Regarding the restriction on access to critical materials, the USW specifically cites the restrictions China has imposed on exports of rare earth elements. This particular issue has been much in the news recently because China has reduced exports of the minerals in each of the last two years and plans to reduce exports again in 2011. The Chinese government says it is merely trying to rationalize its mining practices to ensure a long-term supply of the rare earths. But the country has also made it pretty clear that it wants the minerals, some of which are critical to products like wind turbines and electric vehicles, to be available to its own green industry sector.
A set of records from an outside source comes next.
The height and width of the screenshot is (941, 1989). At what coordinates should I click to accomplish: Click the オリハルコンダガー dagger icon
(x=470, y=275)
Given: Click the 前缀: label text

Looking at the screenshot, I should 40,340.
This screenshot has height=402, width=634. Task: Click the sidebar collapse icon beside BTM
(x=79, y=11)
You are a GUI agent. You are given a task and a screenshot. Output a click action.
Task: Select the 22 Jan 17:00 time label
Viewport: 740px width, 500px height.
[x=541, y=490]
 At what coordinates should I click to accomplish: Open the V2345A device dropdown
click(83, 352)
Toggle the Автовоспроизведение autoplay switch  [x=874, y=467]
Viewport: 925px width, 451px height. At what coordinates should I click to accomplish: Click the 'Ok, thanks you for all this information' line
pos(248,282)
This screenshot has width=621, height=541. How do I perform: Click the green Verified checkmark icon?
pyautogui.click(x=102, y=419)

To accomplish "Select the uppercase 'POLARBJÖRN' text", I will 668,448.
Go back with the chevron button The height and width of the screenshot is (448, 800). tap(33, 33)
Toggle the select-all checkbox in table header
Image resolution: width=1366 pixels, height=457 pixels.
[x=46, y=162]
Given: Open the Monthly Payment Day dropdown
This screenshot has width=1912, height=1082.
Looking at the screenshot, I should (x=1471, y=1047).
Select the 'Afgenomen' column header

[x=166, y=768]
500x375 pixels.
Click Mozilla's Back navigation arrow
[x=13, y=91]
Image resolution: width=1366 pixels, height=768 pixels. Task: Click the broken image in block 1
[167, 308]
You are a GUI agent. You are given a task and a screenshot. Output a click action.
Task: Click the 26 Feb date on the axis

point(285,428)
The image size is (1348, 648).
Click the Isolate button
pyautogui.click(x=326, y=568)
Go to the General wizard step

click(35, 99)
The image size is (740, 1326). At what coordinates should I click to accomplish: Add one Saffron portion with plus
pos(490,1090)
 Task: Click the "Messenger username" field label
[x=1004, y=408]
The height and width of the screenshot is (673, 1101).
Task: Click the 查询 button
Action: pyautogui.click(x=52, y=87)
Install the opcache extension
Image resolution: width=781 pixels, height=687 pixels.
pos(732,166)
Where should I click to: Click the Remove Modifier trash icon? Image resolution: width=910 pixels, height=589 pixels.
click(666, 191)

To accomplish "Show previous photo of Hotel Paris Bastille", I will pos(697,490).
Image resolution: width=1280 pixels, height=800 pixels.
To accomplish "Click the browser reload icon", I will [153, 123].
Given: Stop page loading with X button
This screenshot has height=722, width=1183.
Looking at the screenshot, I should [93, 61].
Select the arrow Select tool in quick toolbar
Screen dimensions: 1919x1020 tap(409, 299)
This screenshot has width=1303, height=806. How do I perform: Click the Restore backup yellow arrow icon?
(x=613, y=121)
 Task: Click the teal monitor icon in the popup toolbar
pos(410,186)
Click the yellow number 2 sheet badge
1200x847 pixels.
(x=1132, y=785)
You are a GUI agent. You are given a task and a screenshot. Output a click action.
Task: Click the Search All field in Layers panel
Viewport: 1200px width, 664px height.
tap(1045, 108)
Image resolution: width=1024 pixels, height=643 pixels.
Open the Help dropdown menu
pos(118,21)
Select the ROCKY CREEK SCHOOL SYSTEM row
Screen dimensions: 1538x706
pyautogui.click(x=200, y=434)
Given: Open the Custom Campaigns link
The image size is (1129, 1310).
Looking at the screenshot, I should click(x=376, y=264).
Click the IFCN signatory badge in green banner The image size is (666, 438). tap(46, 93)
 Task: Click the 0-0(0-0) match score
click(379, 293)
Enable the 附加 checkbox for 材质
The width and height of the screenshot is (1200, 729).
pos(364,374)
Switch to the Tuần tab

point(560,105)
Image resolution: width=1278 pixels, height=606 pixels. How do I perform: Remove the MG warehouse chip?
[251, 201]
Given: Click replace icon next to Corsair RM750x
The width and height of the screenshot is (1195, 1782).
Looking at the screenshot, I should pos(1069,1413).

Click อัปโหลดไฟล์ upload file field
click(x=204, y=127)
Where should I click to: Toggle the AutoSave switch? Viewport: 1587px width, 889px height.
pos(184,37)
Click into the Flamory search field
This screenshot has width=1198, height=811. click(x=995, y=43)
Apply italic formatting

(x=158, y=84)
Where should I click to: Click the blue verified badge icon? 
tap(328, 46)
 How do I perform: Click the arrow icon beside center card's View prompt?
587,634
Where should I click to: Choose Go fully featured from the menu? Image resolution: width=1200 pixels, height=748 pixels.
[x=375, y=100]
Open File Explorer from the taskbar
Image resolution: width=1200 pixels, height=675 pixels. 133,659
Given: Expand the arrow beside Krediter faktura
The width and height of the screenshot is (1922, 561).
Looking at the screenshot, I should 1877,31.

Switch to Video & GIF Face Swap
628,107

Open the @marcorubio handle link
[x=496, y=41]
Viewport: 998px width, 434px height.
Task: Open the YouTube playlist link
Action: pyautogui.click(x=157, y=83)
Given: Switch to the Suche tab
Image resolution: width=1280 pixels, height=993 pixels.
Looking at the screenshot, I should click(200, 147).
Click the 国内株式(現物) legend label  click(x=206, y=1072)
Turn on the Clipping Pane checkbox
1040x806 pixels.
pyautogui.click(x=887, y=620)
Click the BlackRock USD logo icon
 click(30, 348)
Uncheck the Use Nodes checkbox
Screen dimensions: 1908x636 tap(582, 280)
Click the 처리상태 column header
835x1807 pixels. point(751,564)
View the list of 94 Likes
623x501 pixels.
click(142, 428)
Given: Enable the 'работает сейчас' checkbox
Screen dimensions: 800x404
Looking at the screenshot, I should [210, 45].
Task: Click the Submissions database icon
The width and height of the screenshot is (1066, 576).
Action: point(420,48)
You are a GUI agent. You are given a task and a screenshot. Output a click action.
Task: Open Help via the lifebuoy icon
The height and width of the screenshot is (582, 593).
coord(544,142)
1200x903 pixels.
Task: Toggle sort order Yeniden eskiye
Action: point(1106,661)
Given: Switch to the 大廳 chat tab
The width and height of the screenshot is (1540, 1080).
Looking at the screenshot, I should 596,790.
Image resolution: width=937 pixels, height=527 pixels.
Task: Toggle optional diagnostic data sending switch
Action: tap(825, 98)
Because China produces about 97% of the world’s supply of rare earths, the country believes it can pretty much do as it likes.
The USW claims that restrictions on exports “through a combination of export quotas, export taxes, and export licenses … violate WTO rules.” That is one thing the USTR inquiry will try to determine.
The Chinese government’s requirement that foreign companies be restricted to minority stakes in any joint venture in the green energy industry effectively amounts to a technology transfer from the junior partner to the majority partner. The USW claims that this requirement, “if imposed as a condition of investment approval, violate China’s WTO commitments.”
China’s accession to the WTO in 2001 came with a number of waivers because China was, at the time, viewed as a developing country. Now that it is the world’s second largest economy at least some of those waivers need to disappear. The most important is the WTO government procurement agreement that requires government contracts to be open to bids from all WTO countries.
China’s requirement that 80% of the content of some green energy products be produced in China in order to qualify to bid on a project seems to fly in the face of the WTO procurement rules.
Rather than fighting with China over specific tariffs, the US ought to press for nothing less than China’s signature on the procurement agreement. Until China signs, no Chinese-controlled companies would be allowed to bid on US government-funded projects. This is an issue on which the US could prevail. Fighting over subsidies and tariffs lets the Chinese government drag this out for years if not decades.